Exercise requirements »
After checking the listing below, say how many of its lines contain the string "section". Only the number is needed.

*** Material for the task ***

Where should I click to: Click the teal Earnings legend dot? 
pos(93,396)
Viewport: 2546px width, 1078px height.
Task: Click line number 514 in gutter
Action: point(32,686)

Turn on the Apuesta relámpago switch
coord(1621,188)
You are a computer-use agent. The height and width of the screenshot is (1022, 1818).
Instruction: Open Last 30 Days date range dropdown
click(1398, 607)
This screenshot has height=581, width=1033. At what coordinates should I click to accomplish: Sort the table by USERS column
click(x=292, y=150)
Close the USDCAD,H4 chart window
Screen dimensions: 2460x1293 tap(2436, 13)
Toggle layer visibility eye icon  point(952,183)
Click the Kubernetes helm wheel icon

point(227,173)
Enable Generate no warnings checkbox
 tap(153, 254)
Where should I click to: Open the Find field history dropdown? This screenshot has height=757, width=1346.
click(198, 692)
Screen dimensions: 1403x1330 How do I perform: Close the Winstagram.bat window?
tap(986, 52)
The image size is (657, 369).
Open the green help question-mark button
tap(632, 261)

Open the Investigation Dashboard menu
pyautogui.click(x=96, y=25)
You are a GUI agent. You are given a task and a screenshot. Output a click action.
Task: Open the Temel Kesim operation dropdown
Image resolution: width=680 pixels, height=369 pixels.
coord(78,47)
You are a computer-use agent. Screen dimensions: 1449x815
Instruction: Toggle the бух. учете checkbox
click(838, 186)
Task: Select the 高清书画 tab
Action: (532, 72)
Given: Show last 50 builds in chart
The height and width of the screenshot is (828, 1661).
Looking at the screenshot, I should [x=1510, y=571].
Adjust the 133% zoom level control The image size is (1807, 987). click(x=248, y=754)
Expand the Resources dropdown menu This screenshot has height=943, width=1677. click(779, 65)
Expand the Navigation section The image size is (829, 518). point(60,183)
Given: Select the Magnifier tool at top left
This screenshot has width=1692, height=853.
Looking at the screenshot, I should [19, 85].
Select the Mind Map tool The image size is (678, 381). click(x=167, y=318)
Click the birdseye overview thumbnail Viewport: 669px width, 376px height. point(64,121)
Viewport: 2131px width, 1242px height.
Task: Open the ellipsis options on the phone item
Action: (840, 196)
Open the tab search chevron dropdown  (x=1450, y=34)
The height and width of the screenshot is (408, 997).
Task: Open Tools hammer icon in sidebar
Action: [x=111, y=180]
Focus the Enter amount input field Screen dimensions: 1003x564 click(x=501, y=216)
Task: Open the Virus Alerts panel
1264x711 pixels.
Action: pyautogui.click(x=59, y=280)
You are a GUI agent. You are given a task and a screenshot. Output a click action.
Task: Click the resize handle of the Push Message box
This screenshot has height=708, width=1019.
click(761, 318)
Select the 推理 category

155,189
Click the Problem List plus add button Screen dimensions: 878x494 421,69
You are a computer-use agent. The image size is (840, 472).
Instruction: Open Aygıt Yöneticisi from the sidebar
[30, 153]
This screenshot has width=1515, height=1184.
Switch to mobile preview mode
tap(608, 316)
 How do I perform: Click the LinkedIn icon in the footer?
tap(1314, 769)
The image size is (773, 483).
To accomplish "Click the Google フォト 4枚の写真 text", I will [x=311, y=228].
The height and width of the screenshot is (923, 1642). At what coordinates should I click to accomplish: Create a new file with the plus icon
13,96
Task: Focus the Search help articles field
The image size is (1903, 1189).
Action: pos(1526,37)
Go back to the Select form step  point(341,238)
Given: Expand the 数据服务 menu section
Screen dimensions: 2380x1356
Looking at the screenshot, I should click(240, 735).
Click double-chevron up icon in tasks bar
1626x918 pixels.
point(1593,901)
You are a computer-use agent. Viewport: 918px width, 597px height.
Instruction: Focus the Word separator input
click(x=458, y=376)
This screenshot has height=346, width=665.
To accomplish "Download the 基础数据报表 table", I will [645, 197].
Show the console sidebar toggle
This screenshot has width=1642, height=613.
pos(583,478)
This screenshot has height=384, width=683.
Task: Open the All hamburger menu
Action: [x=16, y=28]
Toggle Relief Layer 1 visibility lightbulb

*** End of Material for the task ***

Reply »
2